第184話 ロッダー商会

「あ、タカトさん! 申し訳ありません! 荷が届かなくて何日か延びるのですが、大丈夫でしょうか?」


 ミレット商会にきたらなにやら大忙し。またあとにしようと回れ右したら馬車に乗ったダインさんが登場。こちらがなにか言う前にそんなことを言われてしまった。


「構いませんよ。そちらに合わせますんで」


「ありがとうございます! この礼はしますので!」


 お構いなく、って言う前に馬車は通りすぎてしまった。


「なにを運ぼうとしてるんだ?」


 まあ、なんでもいっか。オレらはダインさんたちを守ることがお仕事。それまで余暇(今、決めました)を楽しむとしよう。


 ミシェドさんの酒場は誰かに訊けばわかるだろうし、まずは土産でも買いにいくか。


 時刻は十五時前。店が閉まる時間でもない。あれもこれもと望まなければ見て回るのに充分だ。


 領都はそれほど大きくないし、ここは下町的なところ。ライダンドの土産を探すならこちらのほうがいいだろう。


 通りを、って言っても五十メートルもなく、どれにしようかな? なんて迷うほど店もない。十数件って感じだな。


 ミレット商会の隣は……なんだ? 店先に馬が何頭も繋がれてるが?


 気になって開け放たれたドアから中を覗いたら、弓がたくさん飾られていた。武器屋か?


 冒険者やそうじゃない者らもいるので中へ入ってみる。


 へー。弓っていろんな形があるんだな~。


 弓なんてラインサーさんが使ってたのを見たくらいだが、ライダンドでは弓が必需品なんだろうか? 店で置くには多いだろう。


「タカトさん!」


 弓を眺めていたら誰かに声をかけられて振り返ったらバイスたちだった。


「おー。お前たちか。ゴブリン狩り順調か?」


「はい。タカトさんが教えてくれた炙り出し作戦でたくさん狩りました」


 こいつらも一万匹突破に貢献してくれてたのかな? それだったら感謝だよ。


「それはなによりだ」


「はい。でも、そのお陰で矢の消耗が激しくてすぐ買いにこないといけないですよ」


「矢って使い回しなんだ?」


 ラインサーさんは……どうだったっけ? スコップで戦ってた記憶しかないわ。


「壊れなかったら使い回しますけど、狼を狩れば大体折れちゃいますね。そのときは鏃だけ抜いて帰りますね。棒と羽根は安いですから」


 なんでも棒は十本で小銅貨一枚で買えるとか。銅貨一枚百円くらいだから小銅貨は十円、になるのか? てか、小銅貨ってどんなものよ? 
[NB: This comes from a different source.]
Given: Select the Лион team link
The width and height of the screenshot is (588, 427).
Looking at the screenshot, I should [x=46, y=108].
 気になってバイスに見せてもらったら銅の粒だった。貨幣として成り立つのか、それ? 


「タカトさんはなんでうちに?」


 ここ、ライマーのうち、ってか商家の息子だったんだ。


「いや、ダインさんのところにいったら忙しそうだったんでな、ライダンドの土産を、と思って見て回っていたんだよ」


「なら、ライダンドの弓は王都でも有名ですから是非買ってってください!」


「じゃあ、素人が練習用に使う弓を五、いや、十個。矢を……とりあえず百本もらえるか?」


 てか、弓って個でいいのか? 本か? なんだ? ダメ女神よ、タブレットにグーグル先生を搭載してくれ!
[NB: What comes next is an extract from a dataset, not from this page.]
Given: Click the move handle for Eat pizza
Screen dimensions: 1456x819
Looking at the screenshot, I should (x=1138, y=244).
「ありがとうございます! すぐに用意します! 兄貴! 上客だ!」


 オレは接客とかよー知らんが、店先で上客とか叫んじゃ不味いんでない? 客を区別してると思われんじゃないの?


「いらっしゃいませ。タカト様ですね。弟が世話になっております。店を任されているマイフ・ロッダーと申します」


 ライマーの兄貴さん──マイフさんが出てきて丁寧に迎えられた。職人ではなく接客メインの人らしい。
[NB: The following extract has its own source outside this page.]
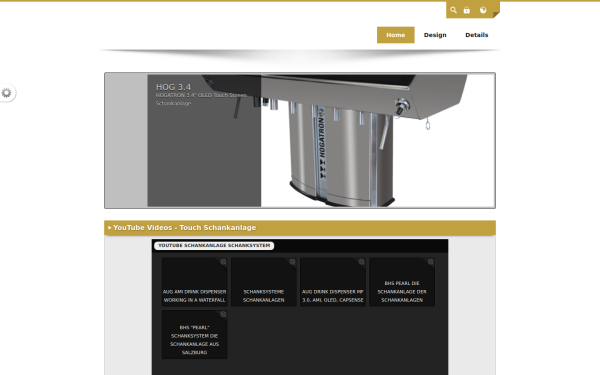Open the login padlock icon
600x375 pixels.
coord(466,10)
「いえ、優秀な弟さんでこちらが教わることばかりですよ」


「アハハ。褒めすぎですよ。職人にも商売人にもなられず遊んでばかりの弟なんですから」 


 まあ、兄の立場からはそうとしか見えんわな。オレは妹だったが、褒められても否定するかもしれんな。


「兄貴! そんなことより弓と矢を用意してくれ!」


 弟として気恥ずかしいのかライマーが間に入ってきた。


「そうでした。しかし、練習用ですか?」


「はい。この度ゴブリン駆除ギルド、セフティーブレットを立ち上げまして、いずれ受け入れる見習い請負員用に欲しいんですよ」


「ゴブリン駆除ギルド、ですか?」


「はい。まあ、冒険者ギルドに間借りさせてもらう組織ですけどね」


「あまりピンときませんが、そう言うことでしたらそれほど質のよいものではなくてもいいですね。まずは小張りのものを用意しましょう」


 小張り? なんだ? 首を傾げてたらライマーが小張りの弓を見せてくれた。


「小張りは鳥とか小さな獲物を狩る弓です」


 ここでは大まかに小張り、中張り、大張りと分けて、一流になると特張りになるんだってさ。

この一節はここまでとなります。